Of course, one might instead want a different representation of the polynomial, e.g. as sums of monomials with appropriate coefficients.

\[p(x) = \sum_{i=1}^k a_i x^{i-1}.\]

This can be accomplished in principle by solving a linear system. In practice, this representation is often avoided for large \(k\) as solving the linear system is numerically unstable.

An alternative to using many interpolation points to fit a high-degree polynomial is to approximate the function with different polynomials in a number of subintervals of the domain. This results in a piecewise polynomial approximation that is not necessarily continuous.

We consider a simple scheme where \([a,b]\) is partitioned into a number of equal length subintervals, and within each subinterval \(k\) interpolation points are used to define an approximating polynomial. To keep things simple, we consider only two possible ways to specify the \(k\) interpolation points within each subinterval. In both cases the points are evenly spaced and evenly spaced from the endpoints of the interval. However, when the scheme is “closed”, the endpoints of the interval are included, while when the scheme is “open”, the endpoints are not included. For a closed scheme with \(k=1\), we opt to include the left endpoint.

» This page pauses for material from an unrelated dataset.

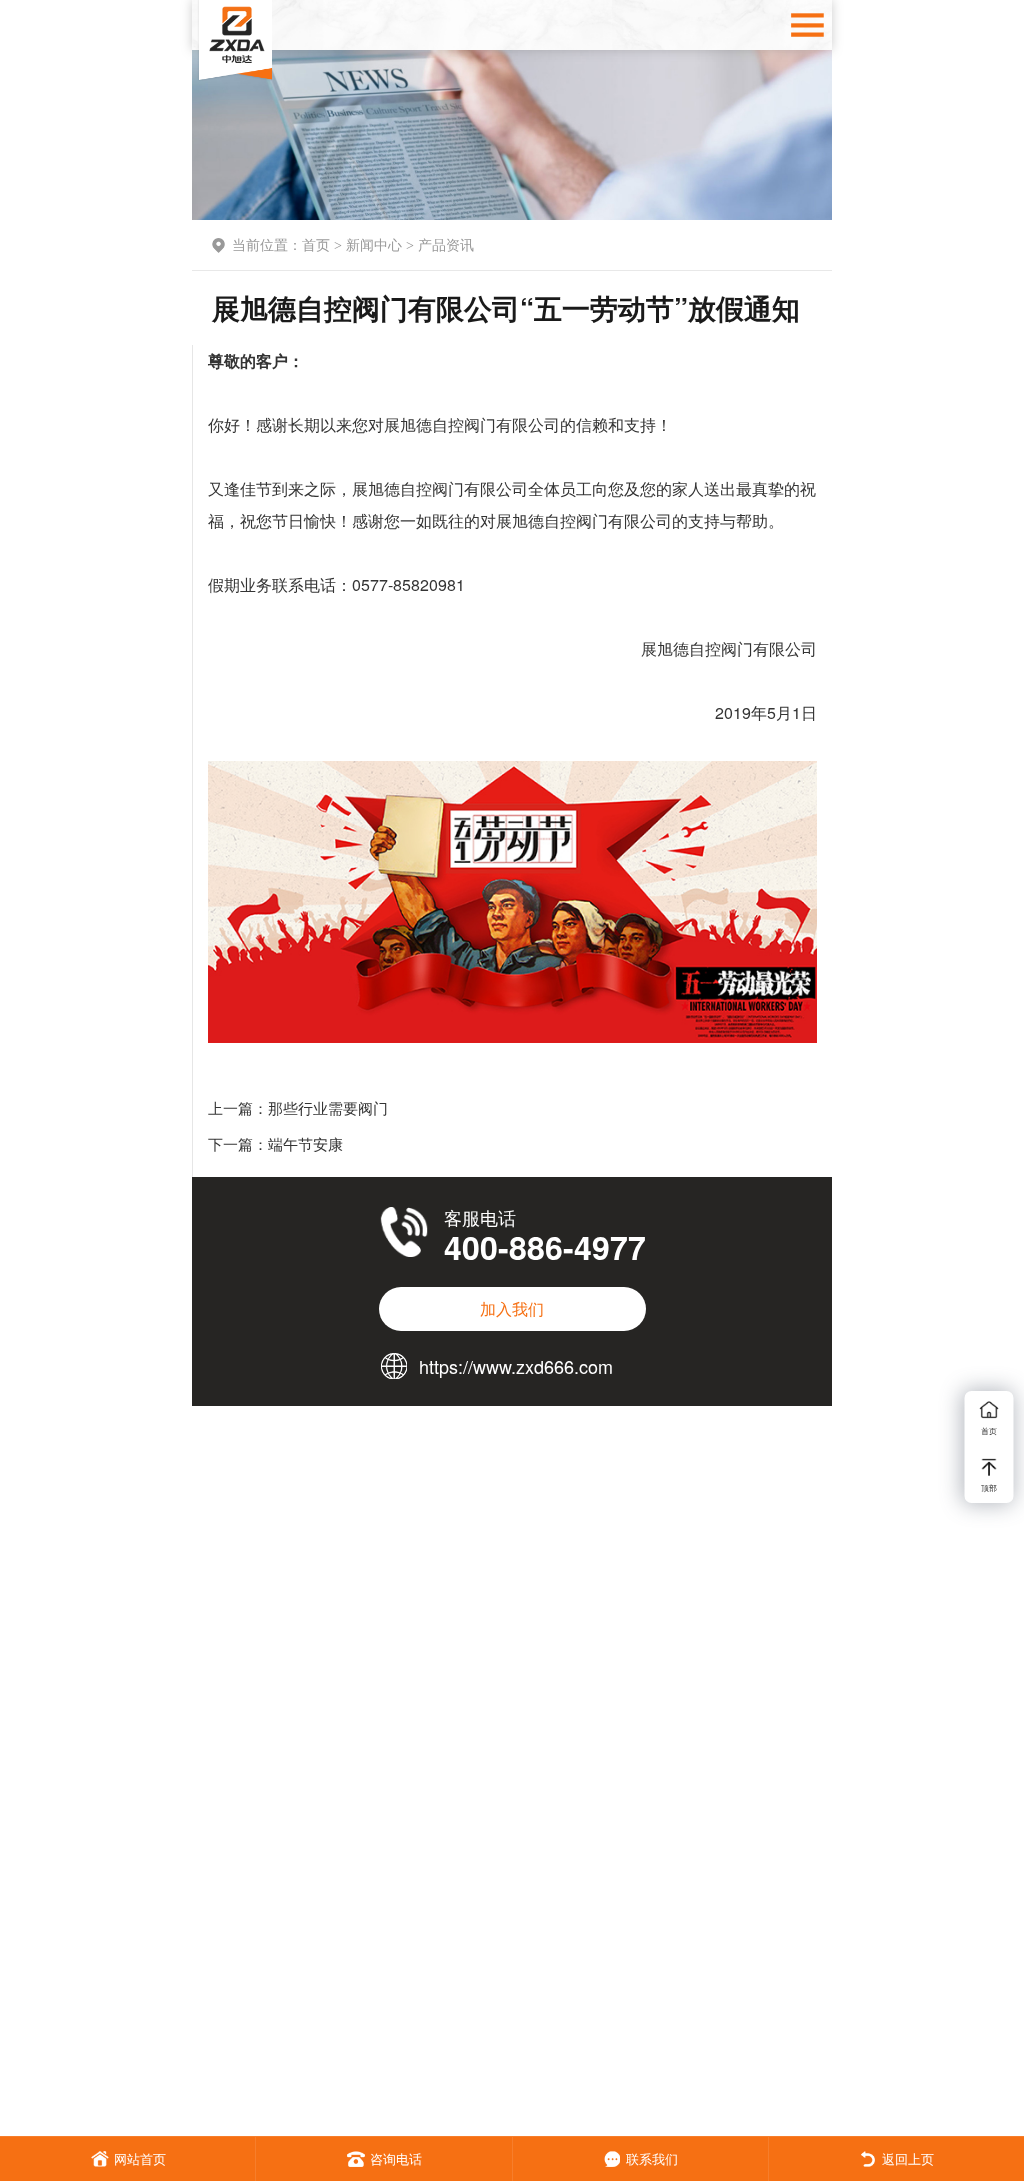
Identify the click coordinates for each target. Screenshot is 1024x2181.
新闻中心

# get the endpoints of the subintervals
get.subinterval.points <- function(a, b, nintervals) {
  return(seq(a, b, length.out=nintervals+1))
}

# returns which subinterval a point x is in
get.subinterval <- function(x, a, b, nintervals) {
  h <- (b-a)/nintervals
  return(min(max(1,ceiling((x-a)/h)),nintervals))
}

# get the k interpolation points in the interval
# this depends on the whether the scheme is open or closed
get.within.subinterval.points <- function(a, b, k, closed) {
  if (closed) {
    return(seq(a, b, length.out=k))
  } else {
    h <- (b-a)/(k+1)
    return(seq(a+h,b-h,h))
  }
}

construct.piecewise.polynomial.approximation <- function(f, a, b, nintervals, k, closed) {
  ps <- vector("list", nintervals)
  subinterval.points <- get.subinterval.points(a, b, nintervals)
  for (i in 1:nintervals) {
    left <- subinterval.points[i]
    right <- subinterval.points[i+1]
    points <- get.within.subinterval.points(left, right, k, closed)
    p <- construct.interpolating.polynomial(f, points)
    ps[[i]] <- p
  }
  p <- function(x) {
    return(ps[[get.subinterval(x, a, b, nintervals)]](x))
  }
  return(p)
}

plot.piecewise.polynomial.approximation <- function(f, a, b, nintervals, k, closed) {
  p <- construct.piecewise.polynomial.approximation(f, a, b, nintervals, k, closed)
  vs <- seq(a, b, length.out=500)
  plot(vs, f(vs), type='l', xlab="x", ylab="black: f(x), red: p(x)")
  lines(vs, vapply(vs, p, 0), col="red")
  subinterval.points <- get.subinterval.points(a, b, nintervals)
  for (i in 1:nintervals) {
    left <- subinterval.points[i]
    right <- subinterval.points[i+1]
    pts <- get.within.subinterval.points(left, right, k, closed)
    points(pts, f(pts), pch=20, col="blue")
  }
  abline(v = subinterval.points)
}
plot.piecewise.polynomial.approximation(sin, 0, 10, 5, 1, TRUE)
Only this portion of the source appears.